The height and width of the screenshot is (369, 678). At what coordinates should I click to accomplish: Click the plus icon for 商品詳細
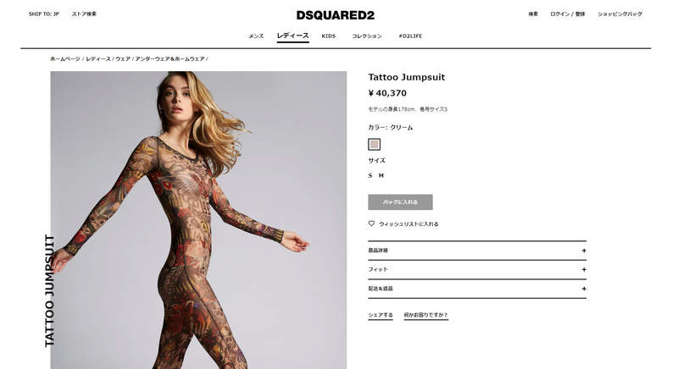pyautogui.click(x=584, y=251)
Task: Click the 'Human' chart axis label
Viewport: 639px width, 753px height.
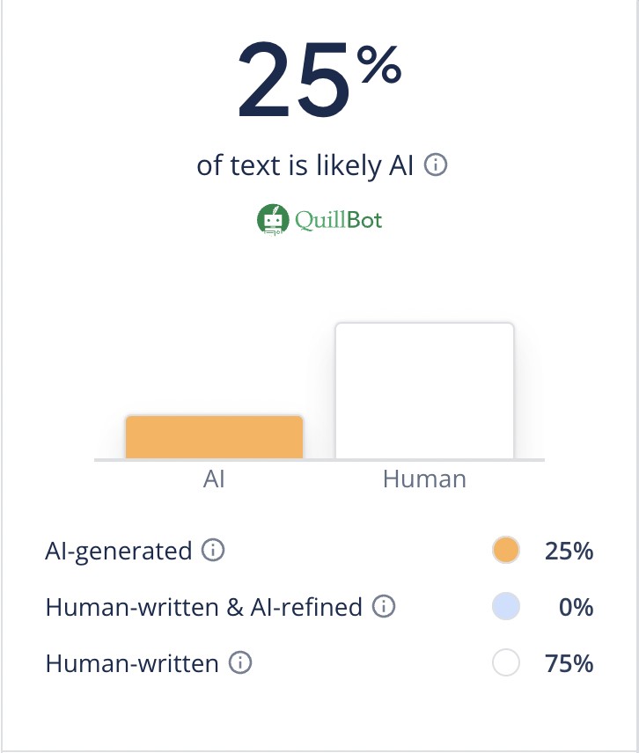Action: pos(424,479)
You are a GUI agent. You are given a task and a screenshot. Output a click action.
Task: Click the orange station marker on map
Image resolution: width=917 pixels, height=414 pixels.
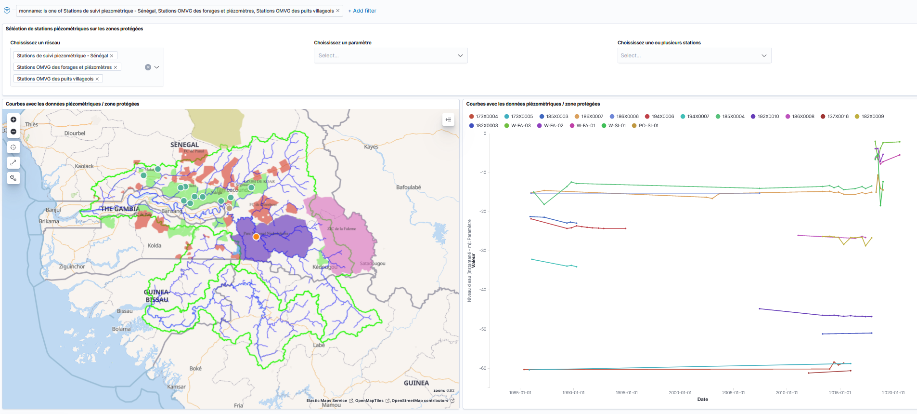click(x=256, y=237)
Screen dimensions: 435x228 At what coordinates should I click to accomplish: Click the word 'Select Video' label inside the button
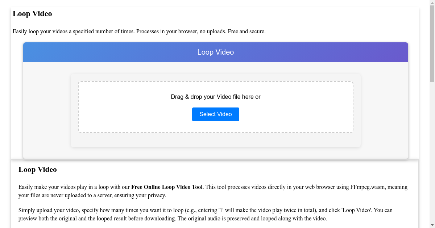click(x=215, y=114)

> Work to complete: Rewrite all of the lines above, replacing "screenshot" with "screen image" wherever it occurs and changing nothing else. Omit the pictures.

> The reply:
The height and width of the screen image is (369, 678). At what coordinates should I click to accomplish: Click the plus icon for 商品詳細
pyautogui.click(x=584, y=251)
Task: Click the 'Human' chart axis label
Viewport: 639px width, 753px height.
Action: pos(424,479)
You are a GUI agent. You are given a task and a screen image. Output a click action.
Task: Click the orange station marker on map
Image resolution: width=917 pixels, height=414 pixels.
click(x=256, y=237)
Screen dimensions: 435x228 At what coordinates should I click to accomplish: Click the word 'Select Video' label inside the button
click(x=215, y=114)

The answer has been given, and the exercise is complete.